Il corrispondente dal fronte non conosce la monotonia urbana, via via appiattita sullo schermo domestico e sulle chiacchiere di un’umanità afflitta dal banale e dall’inconsapevolezza nell’epoca della massima disponibilità di informazione. Della quale, purtroppo, la guerra costituisce il culmine. Dopo il secondo conflitto mondiale, quello di Corea e del Vietnam dominarono imperversarono sui telegiornali. Negli Stati Uniti i notiziari di punta sono trasmessi nella fascia oraria che inizia alle 19, con le CBS News. Durante l’escalation nel sud-est asiatico la TV era il regno di Walter Cronkite, l’anchorman per definizione. Dopo la vittoria americana nell’offensiva del Têt, il capodanno buddista del 1968, al prezzo di parecchie vite umane, Cronkite domandò in diretta: «Che diavolo succede? Credevo che questa guerra la stessimo vincendo noialtri!» Il presidente Johnson commentò che con il rammarico di Cronkite il governo aveva perso il sostegno del cittadino medio. Uno scoramento che evoca la sequenza più toccante di Vivere per vivere, diretto da Claude Lelouch nel 1967. Yves Montand, nella parte dell’inviato televisivo Roberto Colombo, si aggira fra i massacri del Vietnam mentre fuori campo le voci di Annie Girardot e Nicole Croisille si alternano a cantare il brano Des ronds sur l’eau (cerchi sull’acqua). Una melodia drammatica e incalzante esprime le tragedia che incombe su chi va a raccontare la guerra in diretta per un pubblico lontano, indifferente, distratto e apatico come quello dei Paesi più sviluppati.

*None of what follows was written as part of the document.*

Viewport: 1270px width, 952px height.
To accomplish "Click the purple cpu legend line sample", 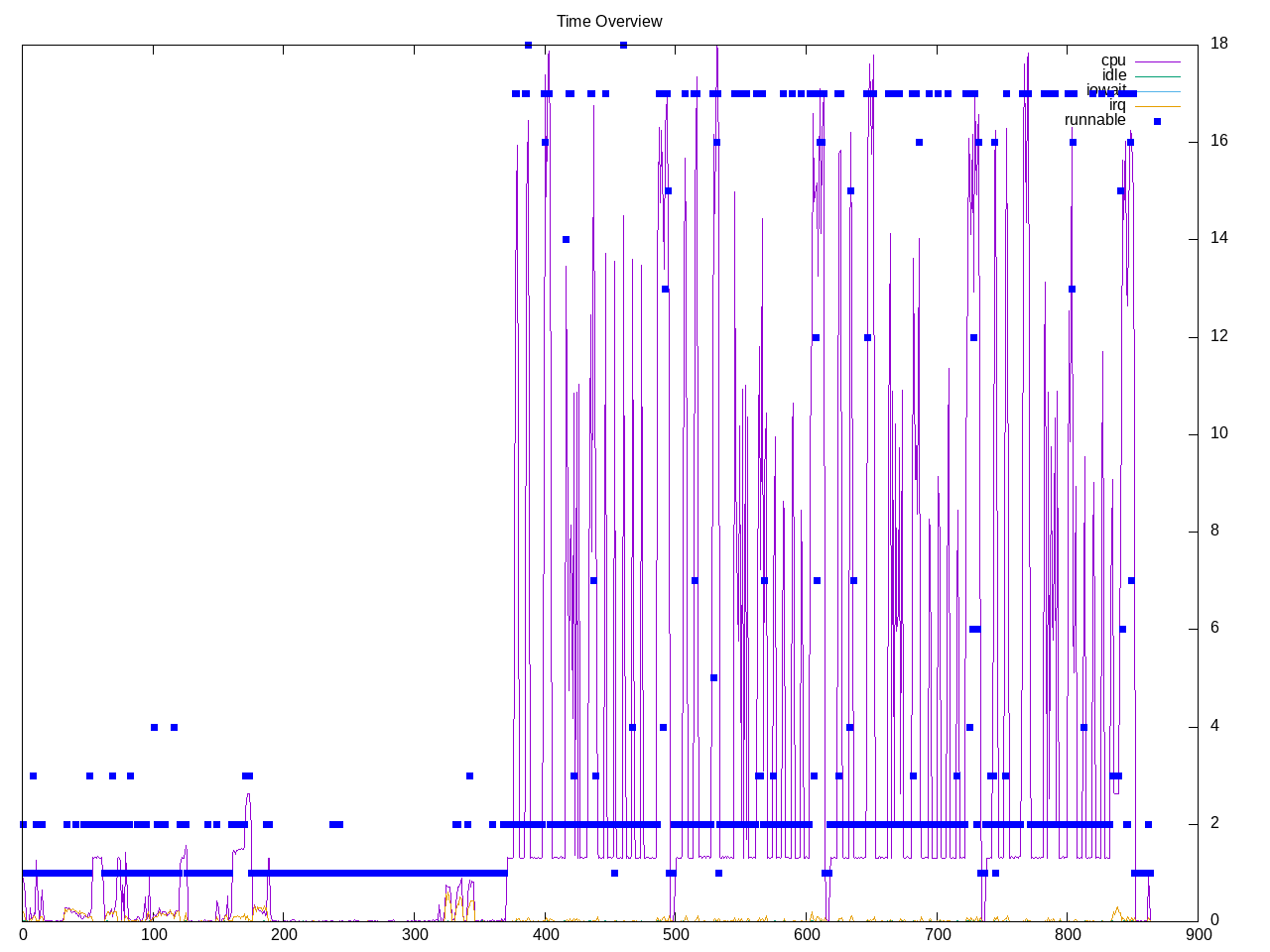I will click(x=1157, y=61).
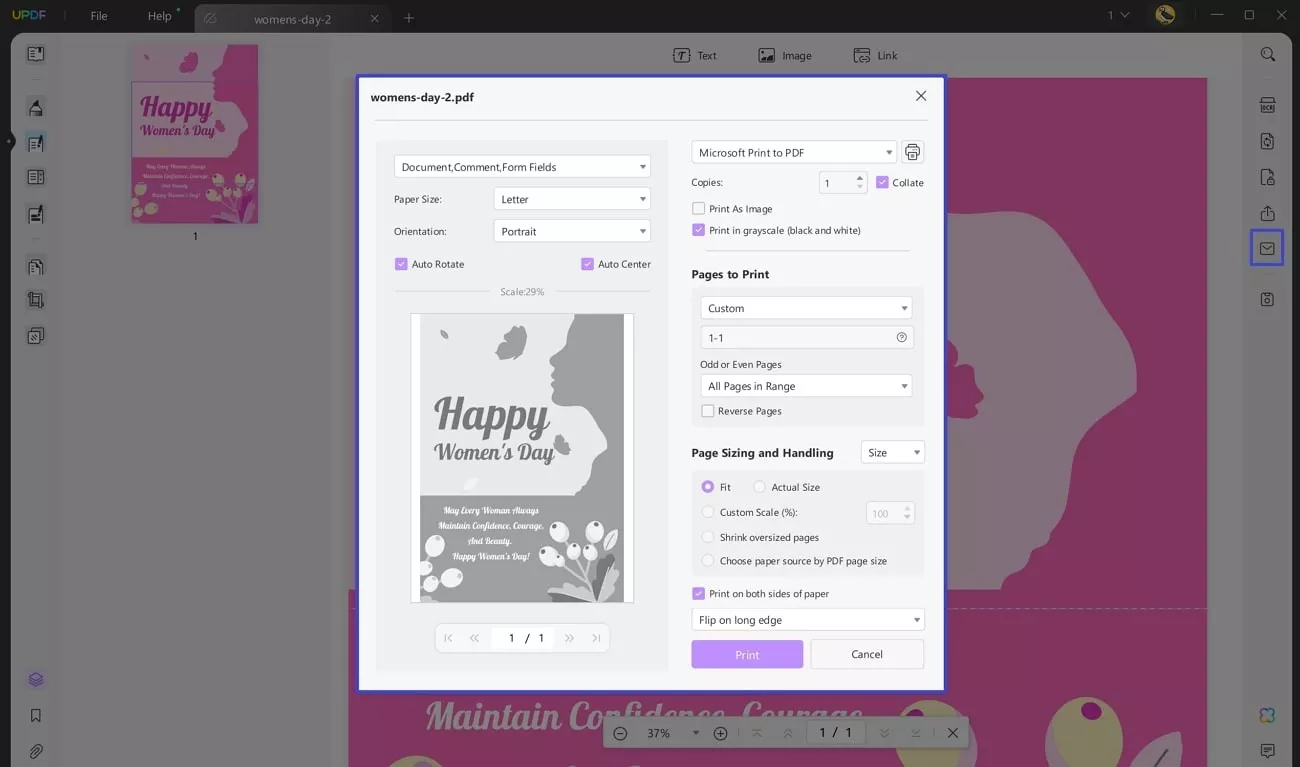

Nel reportage cinematografico di Marcel Ophuls A Sense of Loss (senso di perdita), realizzato nel 1972 sulla guerra civile che lacerava l’Irlanda del nord, ad un tratto si vede uno speaker che parla sullo sfondo di un quartiere in fiamme, a Belfast. Colpito da una bomba, l’uomo salta in aria dinanzi alla telecamera, che resta inanimata a riprendere la scena.